**Text extract**

== == ==

Re: Buran evolution - wish I understood Russian!
- From: "Jeff Findley" <jeff.findley@xxxxxxxxxxxxxx>
- Date: Mon, 10 Sep 2007 17:29:10 -0400
"Pat Flannery" <flanner@xxxxxxxxxx> wrote in message
news:13ebcanfo7pej10@xxxxxxxxxxxxxxxxxxxxx
Jeff Findley wrote:
Yea, I think he really went off on a tangent here. But I do believe that
testing is a good thing. I think testing was lacking a bit during
Apollo, due to the schedule pressure, especially when it came to the
Saturn V. Saturn IB had quite a few flights under its belt before it
carried people. Saturn V did not.
At least we launched the Saturn V V twice before sticking a crew on it.
On STS-1 we did the first all-up manned test of a launch vehicle, and
particularly given all the fixes and tweaks we've made to the design
since, that looks like a completely crazy idea in retrospect. For it to
work, two SRBs that had only been fired in strap-down tests had to work
right, a ET that had never been flown had to accelerate from a standing
start to over 17,000 mph,
a orbiter that had only been glide tested at a few hundred MPH had to
reenter the atmosphere at over Mach 20 and land.

== == ==

**Material provided**
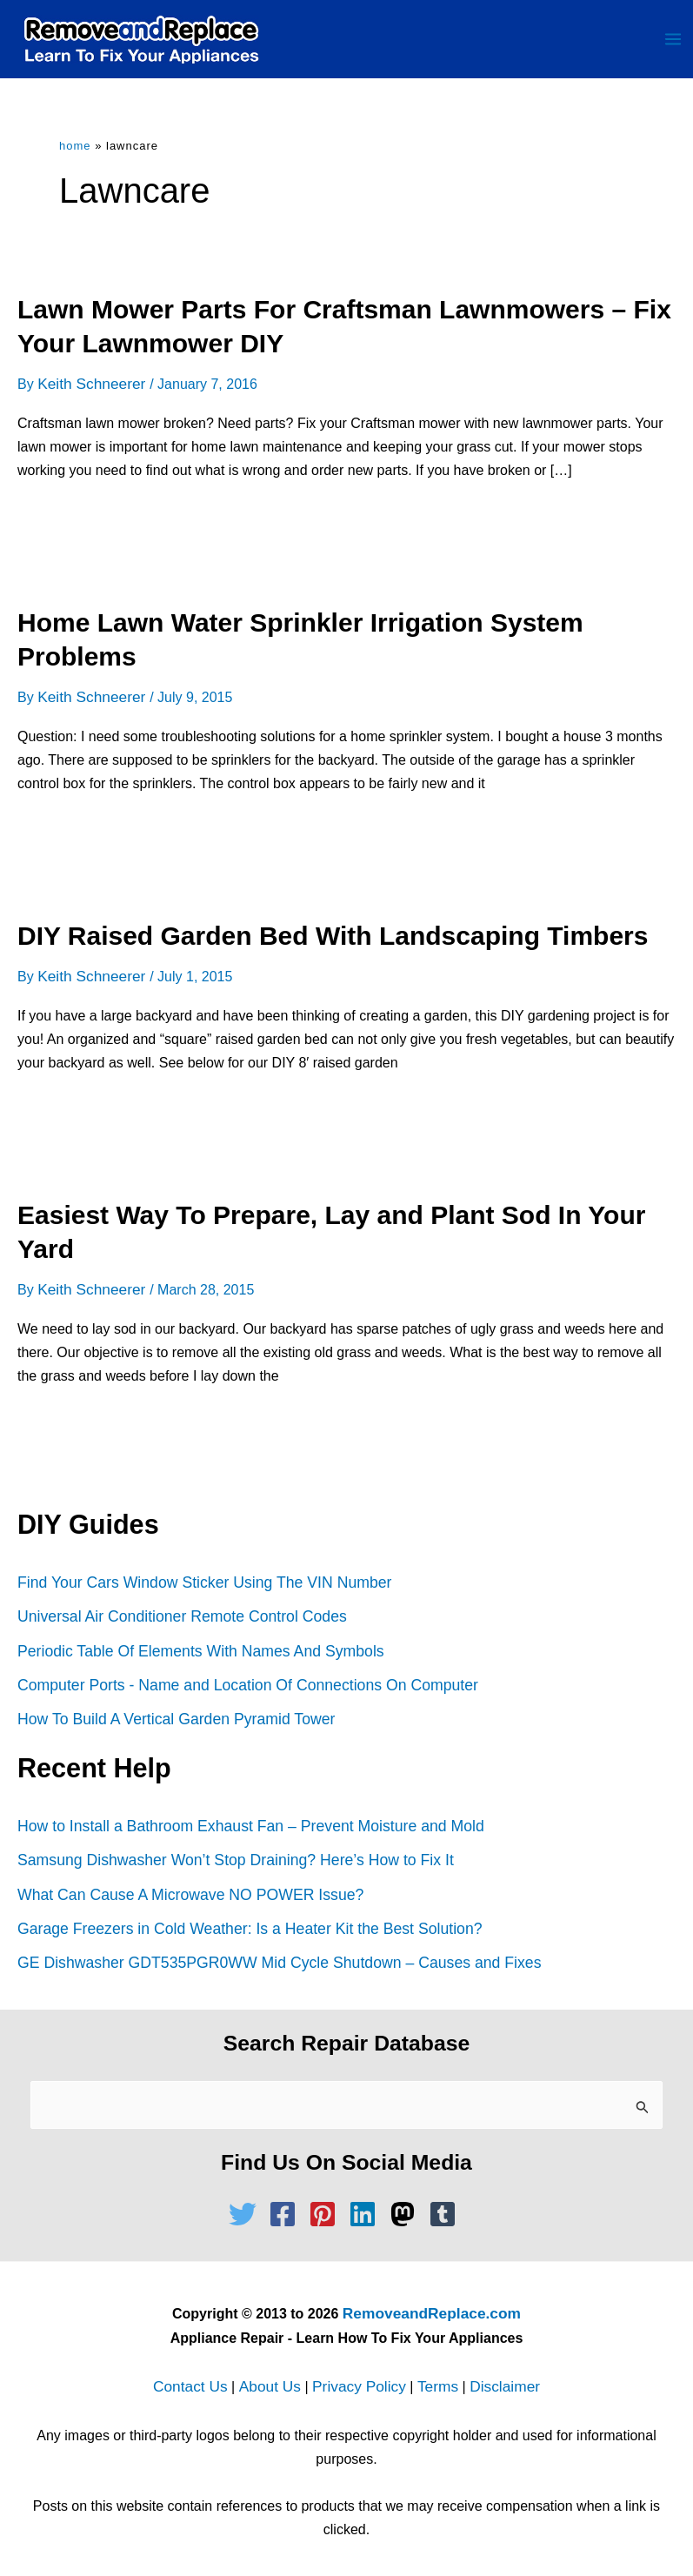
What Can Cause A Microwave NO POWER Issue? (184, 1889)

== == ==

**Problem set**
- A) In the Usenet post about Apollo and shuttle testing, how many times was the Saturn V launched before it carried a crew?
- B) List the pieces of STS-1 hardware that the Usenet post about Apollo and shuttle testing says had to work on that first flight.
- C) Give a continuation of the Usenet post about Apollo and shuttle testing, starting after its final sentence.

**Exercise results**
- A) Twice.

- B)
- The two SRBs
- The ET
- The orbiter

- C)
Even as young as I was, I figured STS-1 had a 50/50 chance of coming home in
one piece. I did, however, hope that the e-seats would be able to save the
crew in most cases, but that was pretty optimistic, considering the range of
altitude and speed at which they would have been effective. The e-seats may
have heped when Challenger broke up (since there were signs that someone
survived long enough to activate personal air packs in front of them).
Unfortunately, e-seats would not have helped when Columbia broke up.
If you had told the people that designed Apollo that's what you had in
mind for the first Apollo test flight- you were going to launch the first
Apollo CSM manned on the first Saturn V, loop the moon with it and bring
it back home, they would have thought you were out of your mind. At the
time it seemed rational to do STS-1 like that, but in retrospect the idea
was crazy; the Shuttle should have been given a automatic landing system
and flown unmanned like Buran on its first flight.
At the time, an automatic landing system would have been costly and surely
the astronaut office would have opposed it since it would have increased the
risk of losing the orbiter. As far as I can remember, the guys flying the
shuttle test flights were still test pilots willing to take risks.
And I think that mentality of pushing the schedule carried over to the
shuttle program. I don't think NASA thought they could afford a long,
drawn out, test program for the shuttle, so things like aborts simply
never got tested. Of course, the shuttle was never designed to be tested
without a pilot and co-pilot on board.
That was the fundamental error, and if they had wanted to, they could have
made it capable of landing itself like Buran did...but you do that, and
somebody's going to say: "then why can't it do the whole mission unmanned
most of the time? Can't it just take up a satellite and drop it off in
space, and then fly back home?" and that's the last thing NASA wanted to
hear.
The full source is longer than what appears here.